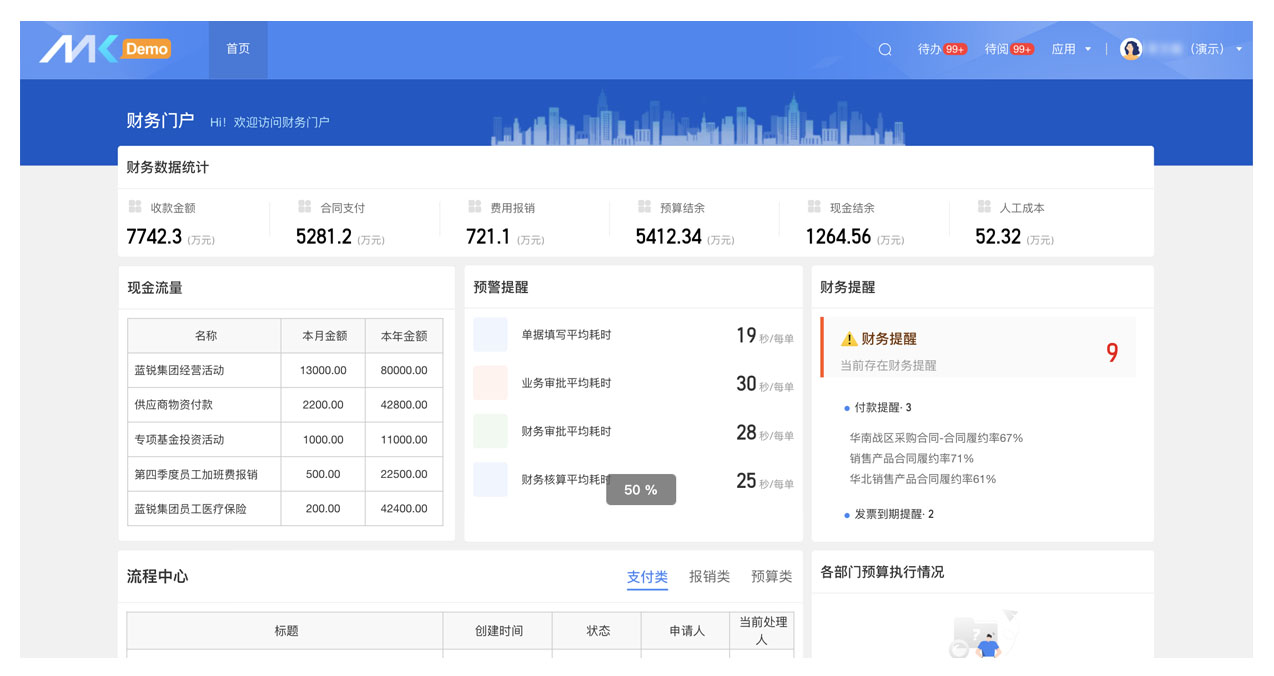Click the warning triangle in 财务提醒
The width and height of the screenshot is (1274, 676).
click(849, 339)
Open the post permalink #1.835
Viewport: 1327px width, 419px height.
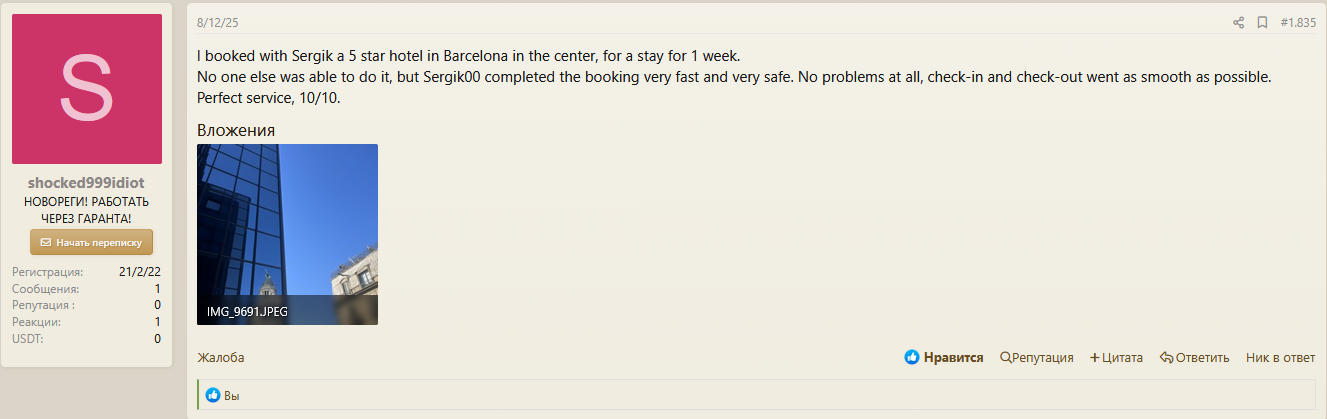click(1298, 23)
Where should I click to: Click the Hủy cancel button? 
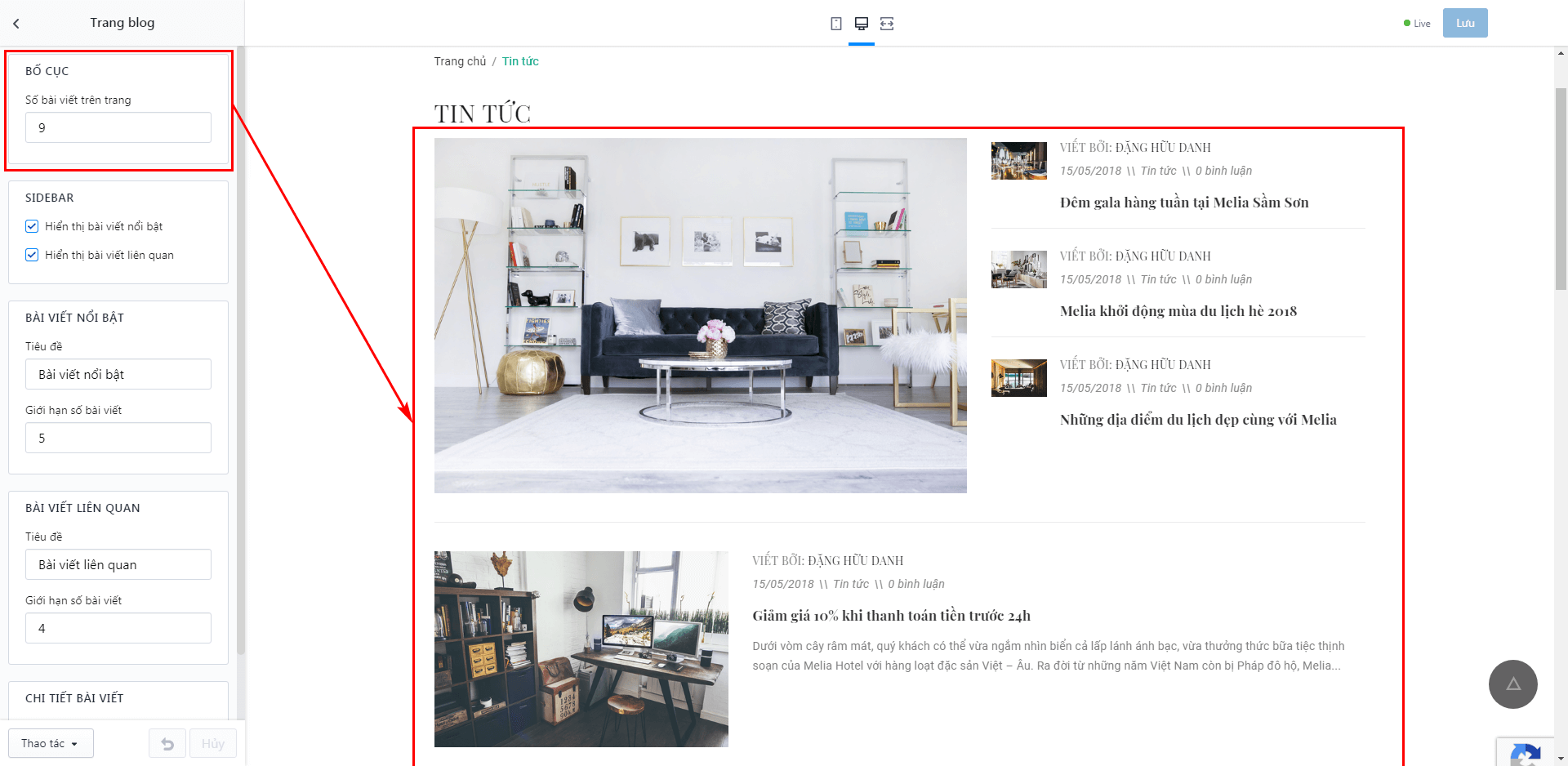[x=213, y=744]
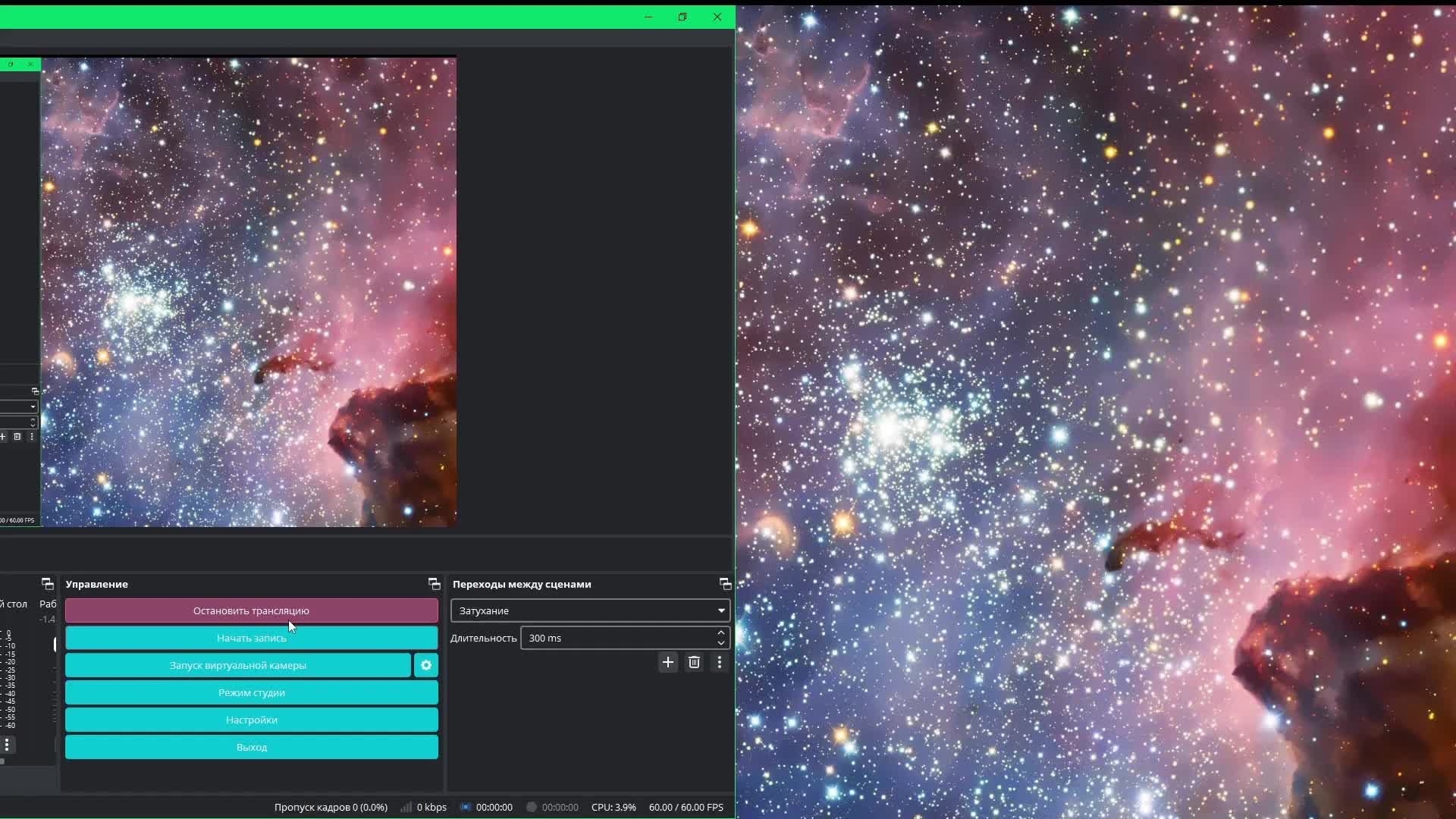Increase transition duration with up arrow
Image resolution: width=1456 pixels, height=819 pixels.
pos(721,633)

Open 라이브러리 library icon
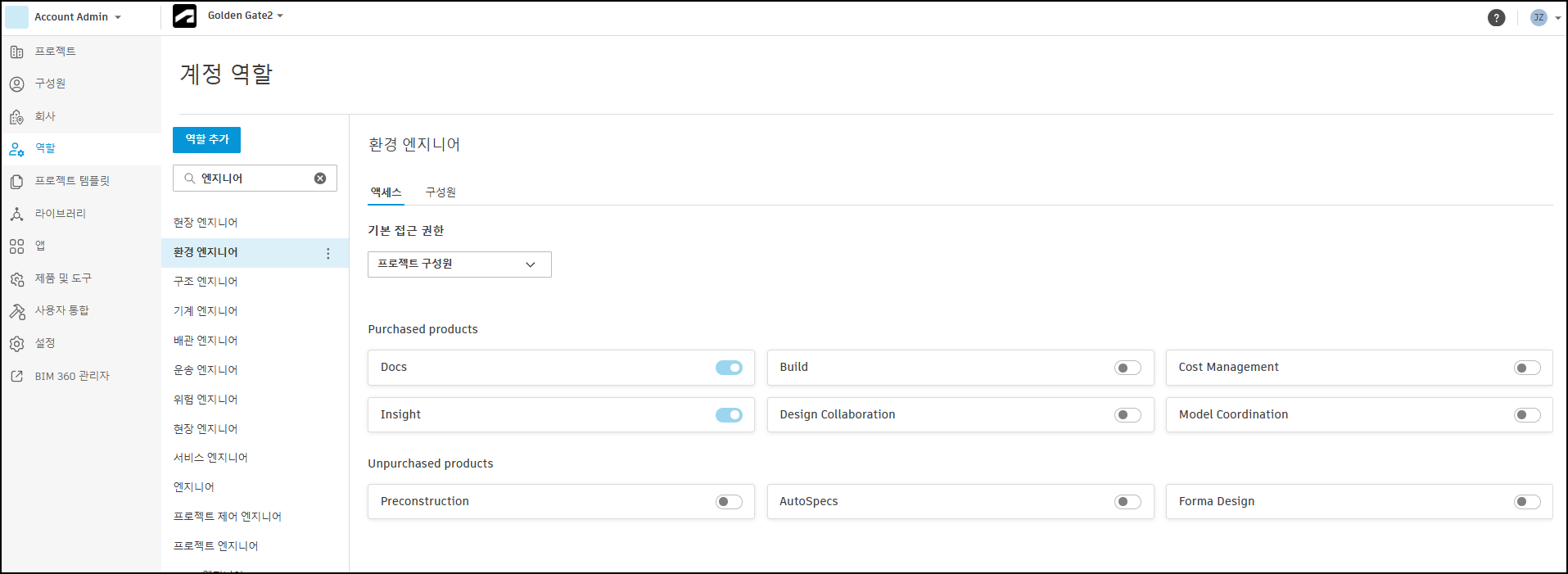point(16,214)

....

__Tarefa escrita__:
Transcreva fielmente todas as linhas dos dados acima, da primeira à última, omitindo as imagens.

__Resposta__:
Click the warning triangle in 财务提醒
The width and height of the screenshot is (1274, 676).
click(849, 339)
Open the post permalink #1.835
Viewport: 1327px width, 419px height.
click(1298, 23)
Where should I click to: Click the Hủy cancel button? 
[x=213, y=744]
Increase transition duration with up arrow
Image resolution: width=1456 pixels, height=819 pixels.
pos(721,633)

Open 라이브러리 library icon
point(16,214)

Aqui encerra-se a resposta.